> [Task requirements]
Please repeat the lines from the first one through the one holding "[x=21, y=342]", inclusive, swapping "dropdown" for "menu" and leaving everything else unchanged.

> [Recorded information]
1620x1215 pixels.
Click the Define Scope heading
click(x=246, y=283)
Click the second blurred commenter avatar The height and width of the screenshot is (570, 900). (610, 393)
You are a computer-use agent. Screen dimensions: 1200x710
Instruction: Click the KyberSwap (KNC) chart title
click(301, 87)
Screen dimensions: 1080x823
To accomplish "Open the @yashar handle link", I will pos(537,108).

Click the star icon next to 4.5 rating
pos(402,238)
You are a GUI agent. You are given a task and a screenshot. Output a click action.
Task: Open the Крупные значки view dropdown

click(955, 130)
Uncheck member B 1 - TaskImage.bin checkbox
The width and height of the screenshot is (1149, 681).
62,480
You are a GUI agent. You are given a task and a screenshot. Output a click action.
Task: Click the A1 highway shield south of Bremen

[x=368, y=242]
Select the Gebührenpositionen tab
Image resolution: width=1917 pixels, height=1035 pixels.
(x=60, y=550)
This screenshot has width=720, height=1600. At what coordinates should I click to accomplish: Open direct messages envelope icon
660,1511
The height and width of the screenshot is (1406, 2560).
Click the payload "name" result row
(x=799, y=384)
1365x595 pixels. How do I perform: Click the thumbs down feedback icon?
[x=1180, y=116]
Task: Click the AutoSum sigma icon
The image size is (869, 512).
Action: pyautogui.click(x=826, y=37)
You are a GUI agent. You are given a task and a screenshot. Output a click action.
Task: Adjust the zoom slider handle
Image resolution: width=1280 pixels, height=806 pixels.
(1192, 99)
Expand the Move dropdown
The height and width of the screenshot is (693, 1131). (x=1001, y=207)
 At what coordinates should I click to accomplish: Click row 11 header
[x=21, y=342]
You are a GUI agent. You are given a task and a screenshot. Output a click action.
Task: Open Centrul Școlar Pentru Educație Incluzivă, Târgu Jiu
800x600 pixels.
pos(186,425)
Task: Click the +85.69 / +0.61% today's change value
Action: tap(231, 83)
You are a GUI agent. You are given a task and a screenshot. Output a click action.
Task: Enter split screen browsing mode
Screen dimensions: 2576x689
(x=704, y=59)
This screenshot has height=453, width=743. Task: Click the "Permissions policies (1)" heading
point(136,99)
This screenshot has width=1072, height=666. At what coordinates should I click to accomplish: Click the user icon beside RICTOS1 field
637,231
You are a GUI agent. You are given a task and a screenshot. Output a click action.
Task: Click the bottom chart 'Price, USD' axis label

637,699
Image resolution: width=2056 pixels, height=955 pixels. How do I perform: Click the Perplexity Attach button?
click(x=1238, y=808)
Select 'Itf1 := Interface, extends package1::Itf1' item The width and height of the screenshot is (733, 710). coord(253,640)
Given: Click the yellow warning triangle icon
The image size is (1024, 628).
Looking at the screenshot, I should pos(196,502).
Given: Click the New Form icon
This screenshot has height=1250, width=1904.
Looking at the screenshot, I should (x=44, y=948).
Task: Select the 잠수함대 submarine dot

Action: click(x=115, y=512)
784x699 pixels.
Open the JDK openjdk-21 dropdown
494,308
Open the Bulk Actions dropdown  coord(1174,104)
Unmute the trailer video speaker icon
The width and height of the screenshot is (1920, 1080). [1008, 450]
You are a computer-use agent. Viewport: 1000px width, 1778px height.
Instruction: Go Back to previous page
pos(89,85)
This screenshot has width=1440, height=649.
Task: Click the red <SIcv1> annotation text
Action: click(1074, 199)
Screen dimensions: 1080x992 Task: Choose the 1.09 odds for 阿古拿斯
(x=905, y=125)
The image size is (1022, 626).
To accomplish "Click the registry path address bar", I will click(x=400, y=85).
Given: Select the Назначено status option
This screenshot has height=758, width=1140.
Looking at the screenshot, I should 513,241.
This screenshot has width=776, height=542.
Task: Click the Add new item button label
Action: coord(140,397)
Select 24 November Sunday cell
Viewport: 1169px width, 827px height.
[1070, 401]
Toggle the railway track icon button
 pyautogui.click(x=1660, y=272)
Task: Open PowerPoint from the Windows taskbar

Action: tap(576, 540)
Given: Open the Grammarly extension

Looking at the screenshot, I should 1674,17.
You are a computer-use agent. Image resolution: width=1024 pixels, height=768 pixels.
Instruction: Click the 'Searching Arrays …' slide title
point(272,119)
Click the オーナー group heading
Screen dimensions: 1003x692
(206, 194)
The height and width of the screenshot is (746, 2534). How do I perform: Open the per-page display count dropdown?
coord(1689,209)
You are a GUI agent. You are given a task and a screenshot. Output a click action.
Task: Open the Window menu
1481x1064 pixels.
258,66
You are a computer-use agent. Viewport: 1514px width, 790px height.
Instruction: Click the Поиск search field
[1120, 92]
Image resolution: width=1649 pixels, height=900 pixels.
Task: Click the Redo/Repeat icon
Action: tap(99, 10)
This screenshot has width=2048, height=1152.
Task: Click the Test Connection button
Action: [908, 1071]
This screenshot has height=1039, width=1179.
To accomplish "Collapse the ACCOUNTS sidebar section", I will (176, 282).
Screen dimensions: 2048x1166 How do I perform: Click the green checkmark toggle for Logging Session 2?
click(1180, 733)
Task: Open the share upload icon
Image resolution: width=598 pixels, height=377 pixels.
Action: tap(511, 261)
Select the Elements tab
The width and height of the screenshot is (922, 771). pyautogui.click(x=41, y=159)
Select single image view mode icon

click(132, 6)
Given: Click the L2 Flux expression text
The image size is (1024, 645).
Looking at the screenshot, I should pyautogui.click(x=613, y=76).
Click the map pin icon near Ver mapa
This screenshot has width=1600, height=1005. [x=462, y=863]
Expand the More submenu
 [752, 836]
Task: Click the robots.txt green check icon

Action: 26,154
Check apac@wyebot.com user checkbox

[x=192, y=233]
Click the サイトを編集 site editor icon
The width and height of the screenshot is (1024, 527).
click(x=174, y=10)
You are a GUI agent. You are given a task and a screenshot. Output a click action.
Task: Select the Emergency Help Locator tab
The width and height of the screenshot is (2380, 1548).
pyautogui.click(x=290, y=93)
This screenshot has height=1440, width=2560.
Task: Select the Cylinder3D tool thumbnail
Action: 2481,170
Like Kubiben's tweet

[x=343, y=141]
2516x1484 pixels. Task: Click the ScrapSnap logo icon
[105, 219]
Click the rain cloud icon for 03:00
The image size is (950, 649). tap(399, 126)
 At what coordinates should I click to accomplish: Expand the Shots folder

> [Right answer]
1620x1215 pixels.
Click the Define Scope heading
click(x=246, y=283)
Click the second blurred commenter avatar The height and width of the screenshot is (570, 900). (610, 393)
You are a computer-use agent. Screen dimensions: 1200x710
Instruction: Click the KyberSwap (KNC) chart title
click(301, 87)
Screen dimensions: 1080x823
To accomplish "Open the @yashar handle link", I will pos(537,108).

Click the star icon next to 4.5 rating
pos(402,238)
You are a GUI agent. You are given a task and a screenshot. Output a click action.
Task: Open the Крупные значки view menu

click(955, 130)
Uncheck member B 1 - TaskImage.bin checkbox
The width and height of the screenshot is (1149, 681).
62,480
You are a GUI agent. You are given a task and a screenshot. Output a click action.
Task: Click the A1 highway shield south of Bremen

[x=368, y=242]
Select the Gebührenpositionen tab
Image resolution: width=1917 pixels, height=1035 pixels.
(x=60, y=550)
This screenshot has width=720, height=1600. At what coordinates should I click to accomplish: Open direct messages envelope icon
660,1511
The height and width of the screenshot is (1406, 2560).
Click the payload "name" result row
(x=799, y=384)
1365x595 pixels. How do I perform: Click the thumbs down feedback icon?
[x=1180, y=116]
Task: Click the AutoSum sigma icon
The image size is (869, 512).
Action: pyautogui.click(x=826, y=37)
You are a GUI agent. You are given a task and a screenshot. Output a click action.
Task: Adjust the zoom slider handle
Image resolution: width=1280 pixels, height=806 pixels.
(1192, 99)
Expand the Move menu
The height and width of the screenshot is (693, 1131). (x=1001, y=207)
 At what coordinates should I click to accomplish: Click row 11 header
[x=21, y=342]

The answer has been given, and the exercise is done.